#### Provided entries
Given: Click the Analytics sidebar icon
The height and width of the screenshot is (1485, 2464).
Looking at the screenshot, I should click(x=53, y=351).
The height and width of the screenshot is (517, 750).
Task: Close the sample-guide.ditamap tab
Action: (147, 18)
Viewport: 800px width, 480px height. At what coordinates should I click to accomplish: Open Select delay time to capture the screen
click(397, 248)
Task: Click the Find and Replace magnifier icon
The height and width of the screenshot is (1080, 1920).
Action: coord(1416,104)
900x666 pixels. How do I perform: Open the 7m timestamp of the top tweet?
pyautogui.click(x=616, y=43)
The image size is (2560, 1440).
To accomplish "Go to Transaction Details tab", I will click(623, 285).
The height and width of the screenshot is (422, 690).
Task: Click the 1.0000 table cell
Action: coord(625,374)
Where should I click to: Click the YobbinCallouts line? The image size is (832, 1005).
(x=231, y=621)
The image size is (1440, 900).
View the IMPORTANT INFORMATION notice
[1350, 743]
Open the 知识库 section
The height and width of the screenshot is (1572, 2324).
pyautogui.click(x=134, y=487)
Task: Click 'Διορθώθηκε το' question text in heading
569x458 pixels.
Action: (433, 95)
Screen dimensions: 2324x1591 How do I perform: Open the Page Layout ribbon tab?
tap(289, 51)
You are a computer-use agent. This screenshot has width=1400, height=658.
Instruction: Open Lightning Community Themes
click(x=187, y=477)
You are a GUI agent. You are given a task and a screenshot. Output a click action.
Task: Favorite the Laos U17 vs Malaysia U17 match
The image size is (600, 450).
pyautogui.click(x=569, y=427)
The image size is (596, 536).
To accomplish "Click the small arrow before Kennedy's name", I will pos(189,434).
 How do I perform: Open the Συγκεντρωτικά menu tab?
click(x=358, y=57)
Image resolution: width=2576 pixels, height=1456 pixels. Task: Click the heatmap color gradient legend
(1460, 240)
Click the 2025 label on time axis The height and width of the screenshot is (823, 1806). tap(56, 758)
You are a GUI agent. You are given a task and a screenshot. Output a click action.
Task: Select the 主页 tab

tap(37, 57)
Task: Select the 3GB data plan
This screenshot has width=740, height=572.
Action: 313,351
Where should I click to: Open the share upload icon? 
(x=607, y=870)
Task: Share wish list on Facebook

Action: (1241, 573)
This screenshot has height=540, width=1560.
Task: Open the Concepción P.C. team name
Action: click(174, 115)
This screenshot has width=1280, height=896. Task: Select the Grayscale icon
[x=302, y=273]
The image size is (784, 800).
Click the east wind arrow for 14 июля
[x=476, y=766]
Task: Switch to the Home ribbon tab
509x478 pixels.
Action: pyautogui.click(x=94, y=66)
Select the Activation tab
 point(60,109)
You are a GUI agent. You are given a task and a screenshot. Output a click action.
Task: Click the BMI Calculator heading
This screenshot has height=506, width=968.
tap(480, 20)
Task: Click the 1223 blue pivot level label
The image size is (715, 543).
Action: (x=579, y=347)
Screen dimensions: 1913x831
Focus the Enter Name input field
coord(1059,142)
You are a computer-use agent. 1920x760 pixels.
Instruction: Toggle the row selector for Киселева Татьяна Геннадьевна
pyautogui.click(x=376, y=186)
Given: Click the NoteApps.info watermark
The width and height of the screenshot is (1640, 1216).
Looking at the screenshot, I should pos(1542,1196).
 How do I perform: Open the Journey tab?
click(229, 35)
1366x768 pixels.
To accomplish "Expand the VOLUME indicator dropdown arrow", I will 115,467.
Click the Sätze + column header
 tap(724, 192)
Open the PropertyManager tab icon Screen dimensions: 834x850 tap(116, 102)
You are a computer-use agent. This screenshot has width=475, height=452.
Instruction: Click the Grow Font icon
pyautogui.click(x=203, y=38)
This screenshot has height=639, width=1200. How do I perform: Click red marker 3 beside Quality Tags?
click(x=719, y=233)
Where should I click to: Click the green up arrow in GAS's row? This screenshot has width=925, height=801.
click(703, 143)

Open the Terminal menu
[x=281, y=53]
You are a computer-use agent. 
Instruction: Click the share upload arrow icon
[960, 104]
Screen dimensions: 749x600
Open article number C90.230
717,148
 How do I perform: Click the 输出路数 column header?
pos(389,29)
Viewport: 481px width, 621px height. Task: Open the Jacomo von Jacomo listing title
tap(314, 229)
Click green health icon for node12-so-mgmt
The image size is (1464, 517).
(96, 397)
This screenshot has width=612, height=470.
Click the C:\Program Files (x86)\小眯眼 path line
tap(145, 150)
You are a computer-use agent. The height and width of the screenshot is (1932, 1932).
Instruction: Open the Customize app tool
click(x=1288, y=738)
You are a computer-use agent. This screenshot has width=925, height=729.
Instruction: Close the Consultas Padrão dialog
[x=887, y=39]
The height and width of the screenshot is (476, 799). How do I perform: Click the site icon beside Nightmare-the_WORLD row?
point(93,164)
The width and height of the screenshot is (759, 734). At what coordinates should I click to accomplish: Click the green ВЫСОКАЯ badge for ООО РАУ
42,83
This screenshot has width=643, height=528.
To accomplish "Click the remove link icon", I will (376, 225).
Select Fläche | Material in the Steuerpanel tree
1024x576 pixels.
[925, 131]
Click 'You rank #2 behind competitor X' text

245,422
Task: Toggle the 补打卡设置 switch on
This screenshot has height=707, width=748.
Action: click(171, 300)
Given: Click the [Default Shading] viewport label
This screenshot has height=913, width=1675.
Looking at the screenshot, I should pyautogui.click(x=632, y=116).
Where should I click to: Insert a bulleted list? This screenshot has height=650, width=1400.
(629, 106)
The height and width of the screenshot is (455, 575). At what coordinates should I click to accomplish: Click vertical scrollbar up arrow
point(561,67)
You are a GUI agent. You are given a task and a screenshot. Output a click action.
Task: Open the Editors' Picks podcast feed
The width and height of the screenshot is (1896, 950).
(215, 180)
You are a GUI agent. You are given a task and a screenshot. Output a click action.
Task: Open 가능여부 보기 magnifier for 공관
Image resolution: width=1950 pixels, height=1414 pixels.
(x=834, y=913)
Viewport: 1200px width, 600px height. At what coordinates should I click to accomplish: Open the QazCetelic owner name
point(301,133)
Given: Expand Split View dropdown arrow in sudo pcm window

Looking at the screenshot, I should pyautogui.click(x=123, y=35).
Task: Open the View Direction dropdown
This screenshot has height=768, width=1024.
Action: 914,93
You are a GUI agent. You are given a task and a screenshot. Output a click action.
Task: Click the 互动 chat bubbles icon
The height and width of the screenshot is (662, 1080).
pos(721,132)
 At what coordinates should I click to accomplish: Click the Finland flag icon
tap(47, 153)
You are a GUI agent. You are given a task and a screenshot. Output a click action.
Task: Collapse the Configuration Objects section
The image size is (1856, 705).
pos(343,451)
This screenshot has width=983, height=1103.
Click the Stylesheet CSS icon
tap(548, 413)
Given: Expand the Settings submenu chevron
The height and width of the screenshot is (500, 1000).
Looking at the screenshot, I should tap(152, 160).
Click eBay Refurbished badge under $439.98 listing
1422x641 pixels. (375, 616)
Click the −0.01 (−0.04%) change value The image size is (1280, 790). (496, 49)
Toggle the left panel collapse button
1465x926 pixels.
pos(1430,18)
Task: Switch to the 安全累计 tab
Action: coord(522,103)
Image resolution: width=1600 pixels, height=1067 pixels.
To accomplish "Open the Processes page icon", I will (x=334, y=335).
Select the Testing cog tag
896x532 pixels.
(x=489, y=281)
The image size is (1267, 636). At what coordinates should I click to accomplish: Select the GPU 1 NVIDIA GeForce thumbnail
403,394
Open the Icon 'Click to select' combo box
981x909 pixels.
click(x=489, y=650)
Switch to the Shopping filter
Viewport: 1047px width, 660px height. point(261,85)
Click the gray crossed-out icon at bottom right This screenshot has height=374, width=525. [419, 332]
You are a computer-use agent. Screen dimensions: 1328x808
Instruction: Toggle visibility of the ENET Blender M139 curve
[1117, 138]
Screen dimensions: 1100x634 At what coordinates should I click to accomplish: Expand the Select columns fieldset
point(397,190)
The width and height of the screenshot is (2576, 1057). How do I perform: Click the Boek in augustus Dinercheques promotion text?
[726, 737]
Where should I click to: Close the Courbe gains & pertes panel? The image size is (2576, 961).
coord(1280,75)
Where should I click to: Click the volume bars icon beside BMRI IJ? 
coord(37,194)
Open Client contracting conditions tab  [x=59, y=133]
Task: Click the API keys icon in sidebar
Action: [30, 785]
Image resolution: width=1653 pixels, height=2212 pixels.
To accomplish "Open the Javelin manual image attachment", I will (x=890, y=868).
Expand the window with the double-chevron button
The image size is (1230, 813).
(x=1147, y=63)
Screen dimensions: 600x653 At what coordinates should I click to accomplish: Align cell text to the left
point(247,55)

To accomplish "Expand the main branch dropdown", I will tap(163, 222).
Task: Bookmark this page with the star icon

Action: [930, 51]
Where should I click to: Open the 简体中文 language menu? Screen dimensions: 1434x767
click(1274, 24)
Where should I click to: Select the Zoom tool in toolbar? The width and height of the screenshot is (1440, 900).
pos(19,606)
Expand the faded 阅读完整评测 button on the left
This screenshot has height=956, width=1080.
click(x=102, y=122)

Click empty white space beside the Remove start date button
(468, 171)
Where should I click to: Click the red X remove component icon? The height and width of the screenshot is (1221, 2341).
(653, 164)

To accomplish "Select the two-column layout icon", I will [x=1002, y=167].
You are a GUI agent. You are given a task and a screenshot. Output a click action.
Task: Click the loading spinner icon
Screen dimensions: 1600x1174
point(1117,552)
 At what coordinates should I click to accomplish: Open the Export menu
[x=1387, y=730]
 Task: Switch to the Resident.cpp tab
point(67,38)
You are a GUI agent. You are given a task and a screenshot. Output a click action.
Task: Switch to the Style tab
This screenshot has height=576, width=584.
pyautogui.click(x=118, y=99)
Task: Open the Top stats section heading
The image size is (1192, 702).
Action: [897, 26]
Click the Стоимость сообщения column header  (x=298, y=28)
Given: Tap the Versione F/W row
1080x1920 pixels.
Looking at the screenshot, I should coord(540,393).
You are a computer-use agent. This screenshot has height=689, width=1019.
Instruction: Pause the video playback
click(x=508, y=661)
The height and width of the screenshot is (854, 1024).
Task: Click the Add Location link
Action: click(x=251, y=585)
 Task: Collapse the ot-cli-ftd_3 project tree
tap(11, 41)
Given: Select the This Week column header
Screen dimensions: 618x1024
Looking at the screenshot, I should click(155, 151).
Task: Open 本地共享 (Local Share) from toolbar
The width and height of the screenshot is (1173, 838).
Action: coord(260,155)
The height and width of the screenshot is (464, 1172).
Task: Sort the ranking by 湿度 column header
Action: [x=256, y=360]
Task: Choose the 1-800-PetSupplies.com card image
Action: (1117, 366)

#### Written exercise
Repeat, word for word, the lines from the one containing "The height and width of the screenshot is (455, 575)." through the one containing "point(561,67)", including both.

#### Solution to this exercise
The height and width of the screenshot is (455, 575). At what coordinates should I click to accomplish: Click vertical scrollbar up arrow
point(561,67)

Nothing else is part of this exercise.